M. Cascabel, non sans quelques bourrades, fut ramené incontinent à la Belle-Roulotte, où sa mine décontenancée apprit qu’il n’avait point réussi.
Décidément, est-ce que la demeure roulante des Cascabel allait se transformer en demeure sédentaire ? Est-ce que la barque qui portait le saltimbanque et sa fortune allait rester échouée sur la frontière colombo-alaskienne, comme un navire que la mer, en se retirant, laisse à sec au milieu des roches ? En vérité, cela n’était que trop à craindre.
Qu’elle fut triste, la journée qui s’écoula dans ces conditions, et aussi les journées qui suivirent, sans que la famille pût se décider à prendre une résolution !

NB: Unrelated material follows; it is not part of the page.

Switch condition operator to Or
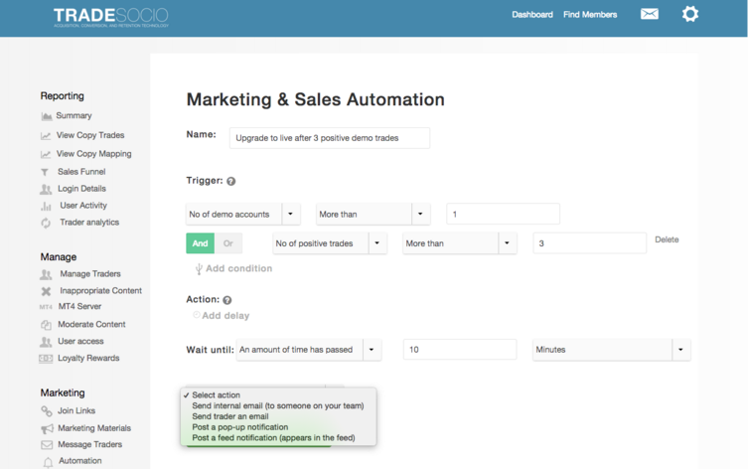 tap(228, 243)

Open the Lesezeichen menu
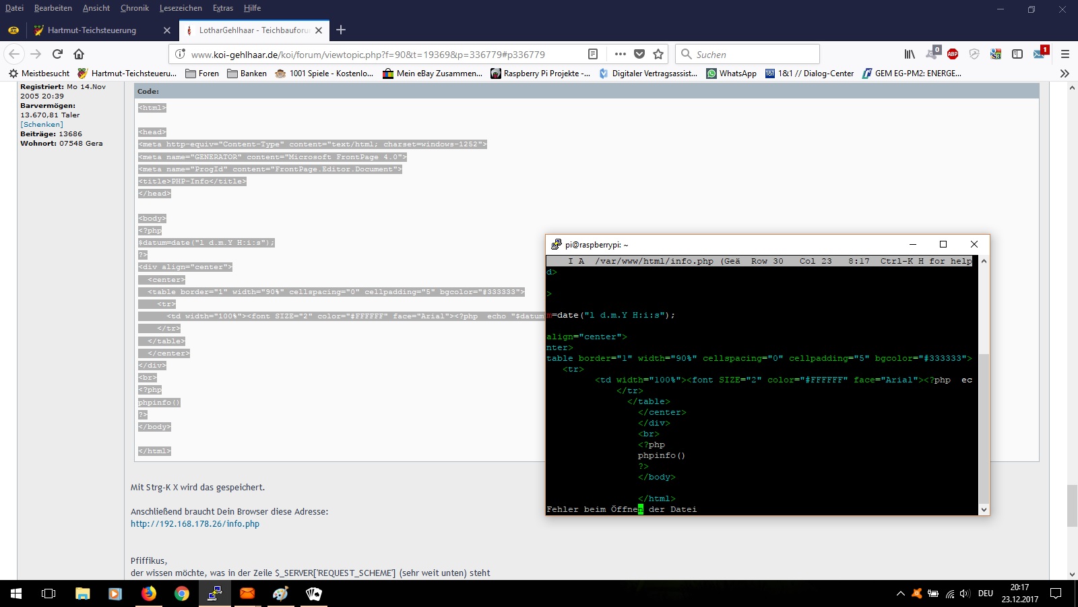181,8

Par bonheur, les vivres ne manquaient pas ; il restait une suffisante provision de ces conserves que l’on comptait d’ailleurs renouveler à Sitka. En outre, le gibier était étonnant aux alentours. Seulement Jean et Wagram avaient bien soin de ne pas s’aventurer hors du territoire colombien. Le jeune garçon n’en eût pas été quitte pour la confiscation de son fusil et une amende au profit du fisc moscovite.
Cependant le chagrin s’était très sérieusement emparé de M. Cascabel et des siens. Il semblait même que les animaux en eussent leur part. Jako bavardait moins qu’à l’ordinaire. Les chiens, la queue basse, poussaient de longs aboiements d’inquiétude. John Bull ne se démenait plus en contorsions et grimaces. Seuls, Vermout et Gladiator paraissaient accepter volontiers cette situation, n’ayant rien à faire qu’à paître l’herbe grasse et fraîche que leur offrait la plaine environnante.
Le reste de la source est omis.